**DATA**
====

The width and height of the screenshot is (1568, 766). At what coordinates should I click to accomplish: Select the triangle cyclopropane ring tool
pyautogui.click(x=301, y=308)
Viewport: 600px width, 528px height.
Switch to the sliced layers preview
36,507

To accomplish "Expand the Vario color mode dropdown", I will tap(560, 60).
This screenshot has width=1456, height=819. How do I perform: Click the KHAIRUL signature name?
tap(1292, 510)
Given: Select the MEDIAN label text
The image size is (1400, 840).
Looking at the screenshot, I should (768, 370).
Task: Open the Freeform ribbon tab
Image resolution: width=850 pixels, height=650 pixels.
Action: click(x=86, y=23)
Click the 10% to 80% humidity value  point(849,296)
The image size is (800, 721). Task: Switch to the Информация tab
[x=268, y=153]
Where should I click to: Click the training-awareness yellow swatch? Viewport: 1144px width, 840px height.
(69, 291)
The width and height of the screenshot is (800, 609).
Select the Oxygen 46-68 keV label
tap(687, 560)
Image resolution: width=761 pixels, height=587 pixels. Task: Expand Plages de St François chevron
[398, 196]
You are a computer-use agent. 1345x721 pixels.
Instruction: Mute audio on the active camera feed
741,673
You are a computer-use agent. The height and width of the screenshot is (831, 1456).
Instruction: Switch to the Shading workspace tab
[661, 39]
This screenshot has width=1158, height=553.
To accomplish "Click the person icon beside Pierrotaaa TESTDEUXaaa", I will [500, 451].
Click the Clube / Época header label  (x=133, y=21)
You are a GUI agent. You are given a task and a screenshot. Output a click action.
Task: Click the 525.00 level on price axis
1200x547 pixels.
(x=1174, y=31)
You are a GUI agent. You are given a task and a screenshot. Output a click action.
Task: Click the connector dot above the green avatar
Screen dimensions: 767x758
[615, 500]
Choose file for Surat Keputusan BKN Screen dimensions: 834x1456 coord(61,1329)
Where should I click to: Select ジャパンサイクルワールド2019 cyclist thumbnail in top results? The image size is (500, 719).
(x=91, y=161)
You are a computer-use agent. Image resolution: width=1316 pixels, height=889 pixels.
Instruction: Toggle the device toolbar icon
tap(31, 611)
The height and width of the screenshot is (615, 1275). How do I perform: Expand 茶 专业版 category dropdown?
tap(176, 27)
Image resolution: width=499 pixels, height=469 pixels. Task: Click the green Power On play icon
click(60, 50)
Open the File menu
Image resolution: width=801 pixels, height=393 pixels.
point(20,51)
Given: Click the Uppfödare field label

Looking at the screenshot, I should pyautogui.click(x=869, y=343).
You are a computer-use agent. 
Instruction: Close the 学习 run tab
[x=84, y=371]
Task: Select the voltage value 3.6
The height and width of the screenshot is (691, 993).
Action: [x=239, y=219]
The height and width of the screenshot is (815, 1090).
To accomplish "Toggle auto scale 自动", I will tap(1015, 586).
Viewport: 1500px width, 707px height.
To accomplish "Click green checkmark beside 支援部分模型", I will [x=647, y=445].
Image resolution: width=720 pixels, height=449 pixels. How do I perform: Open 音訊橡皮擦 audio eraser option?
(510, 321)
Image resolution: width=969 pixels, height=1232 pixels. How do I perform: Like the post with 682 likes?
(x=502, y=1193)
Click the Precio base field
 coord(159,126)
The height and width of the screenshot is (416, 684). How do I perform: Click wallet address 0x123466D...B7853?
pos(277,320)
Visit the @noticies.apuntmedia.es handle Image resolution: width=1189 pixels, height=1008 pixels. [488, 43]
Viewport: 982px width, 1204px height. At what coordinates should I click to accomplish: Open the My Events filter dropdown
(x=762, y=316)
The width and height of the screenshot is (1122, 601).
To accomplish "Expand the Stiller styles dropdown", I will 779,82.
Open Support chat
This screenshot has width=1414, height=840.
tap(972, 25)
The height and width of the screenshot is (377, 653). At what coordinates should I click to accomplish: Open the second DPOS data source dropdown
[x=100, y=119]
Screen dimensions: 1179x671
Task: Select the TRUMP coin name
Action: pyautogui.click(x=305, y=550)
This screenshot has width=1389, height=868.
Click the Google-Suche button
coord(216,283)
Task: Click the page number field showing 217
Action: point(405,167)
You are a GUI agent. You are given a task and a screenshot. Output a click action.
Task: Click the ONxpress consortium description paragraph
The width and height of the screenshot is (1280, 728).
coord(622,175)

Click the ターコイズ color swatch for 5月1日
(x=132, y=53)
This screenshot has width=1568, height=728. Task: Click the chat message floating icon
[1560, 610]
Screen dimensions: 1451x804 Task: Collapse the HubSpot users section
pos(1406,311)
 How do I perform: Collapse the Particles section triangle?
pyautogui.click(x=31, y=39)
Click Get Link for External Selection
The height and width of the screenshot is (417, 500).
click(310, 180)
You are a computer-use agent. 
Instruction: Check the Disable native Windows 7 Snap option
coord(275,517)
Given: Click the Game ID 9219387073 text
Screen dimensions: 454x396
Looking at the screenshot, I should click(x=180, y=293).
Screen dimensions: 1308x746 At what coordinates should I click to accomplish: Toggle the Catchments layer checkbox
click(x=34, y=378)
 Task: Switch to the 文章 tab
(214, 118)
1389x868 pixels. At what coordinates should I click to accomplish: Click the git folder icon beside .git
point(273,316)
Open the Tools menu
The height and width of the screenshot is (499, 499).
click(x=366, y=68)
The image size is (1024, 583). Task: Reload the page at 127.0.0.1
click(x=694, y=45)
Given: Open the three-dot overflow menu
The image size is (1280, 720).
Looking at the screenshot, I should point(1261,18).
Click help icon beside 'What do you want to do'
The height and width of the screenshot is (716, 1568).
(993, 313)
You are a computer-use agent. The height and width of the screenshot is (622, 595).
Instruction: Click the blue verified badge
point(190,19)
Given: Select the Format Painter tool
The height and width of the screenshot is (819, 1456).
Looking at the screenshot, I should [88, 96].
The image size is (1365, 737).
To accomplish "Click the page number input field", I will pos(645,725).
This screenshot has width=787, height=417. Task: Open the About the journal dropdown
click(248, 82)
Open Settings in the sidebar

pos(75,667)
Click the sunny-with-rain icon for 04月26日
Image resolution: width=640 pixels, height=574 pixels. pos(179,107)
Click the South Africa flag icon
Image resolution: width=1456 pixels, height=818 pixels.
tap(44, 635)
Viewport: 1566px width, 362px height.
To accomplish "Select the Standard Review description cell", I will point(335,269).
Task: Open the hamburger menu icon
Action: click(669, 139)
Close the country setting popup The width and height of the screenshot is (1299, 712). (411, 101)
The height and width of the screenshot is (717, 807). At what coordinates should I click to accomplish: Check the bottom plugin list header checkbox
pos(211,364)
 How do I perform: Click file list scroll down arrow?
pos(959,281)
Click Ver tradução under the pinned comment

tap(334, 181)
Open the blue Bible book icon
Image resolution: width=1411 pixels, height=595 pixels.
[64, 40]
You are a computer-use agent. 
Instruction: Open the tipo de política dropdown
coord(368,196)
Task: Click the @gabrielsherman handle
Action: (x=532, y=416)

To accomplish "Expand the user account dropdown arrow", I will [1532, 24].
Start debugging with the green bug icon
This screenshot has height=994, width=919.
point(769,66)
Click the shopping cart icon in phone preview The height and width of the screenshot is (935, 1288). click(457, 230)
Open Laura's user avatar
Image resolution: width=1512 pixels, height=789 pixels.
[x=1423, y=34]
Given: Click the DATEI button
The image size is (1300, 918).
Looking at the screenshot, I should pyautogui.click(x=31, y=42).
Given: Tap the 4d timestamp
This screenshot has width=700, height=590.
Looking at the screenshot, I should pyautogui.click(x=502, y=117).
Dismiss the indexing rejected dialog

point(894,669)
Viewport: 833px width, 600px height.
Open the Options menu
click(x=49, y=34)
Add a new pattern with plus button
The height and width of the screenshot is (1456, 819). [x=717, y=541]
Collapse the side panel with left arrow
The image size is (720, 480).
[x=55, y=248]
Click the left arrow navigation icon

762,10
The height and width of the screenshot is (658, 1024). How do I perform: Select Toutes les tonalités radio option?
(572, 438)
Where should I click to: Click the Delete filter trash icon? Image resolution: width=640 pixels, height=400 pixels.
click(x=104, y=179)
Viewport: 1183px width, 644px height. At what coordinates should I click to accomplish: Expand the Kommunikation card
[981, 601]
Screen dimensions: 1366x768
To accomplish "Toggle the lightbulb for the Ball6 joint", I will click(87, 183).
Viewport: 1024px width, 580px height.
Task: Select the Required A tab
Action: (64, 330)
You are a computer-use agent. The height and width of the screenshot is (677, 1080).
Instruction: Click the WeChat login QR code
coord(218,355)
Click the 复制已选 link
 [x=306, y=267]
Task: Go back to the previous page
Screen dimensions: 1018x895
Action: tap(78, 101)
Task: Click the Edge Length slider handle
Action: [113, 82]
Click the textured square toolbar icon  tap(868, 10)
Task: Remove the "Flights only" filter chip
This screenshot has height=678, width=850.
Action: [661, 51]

====

Only the lines from the first line of the records through the line containing "Given: Select the MEDIAN label text" should be repeated, exactly as they appear.

**EXPECTED ANSWER**
The width and height of the screenshot is (1568, 766). At what coordinates should I click to accomplish: Select the triangle cyclopropane ring tool
pyautogui.click(x=301, y=308)
Viewport: 600px width, 528px height.
Switch to the sliced layers preview
36,507

To accomplish "Expand the Vario color mode dropdown", I will tap(560, 60).
This screenshot has width=1456, height=819. How do I perform: Click the KHAIRUL signature name?
tap(1292, 510)
Given: Select the MEDIAN label text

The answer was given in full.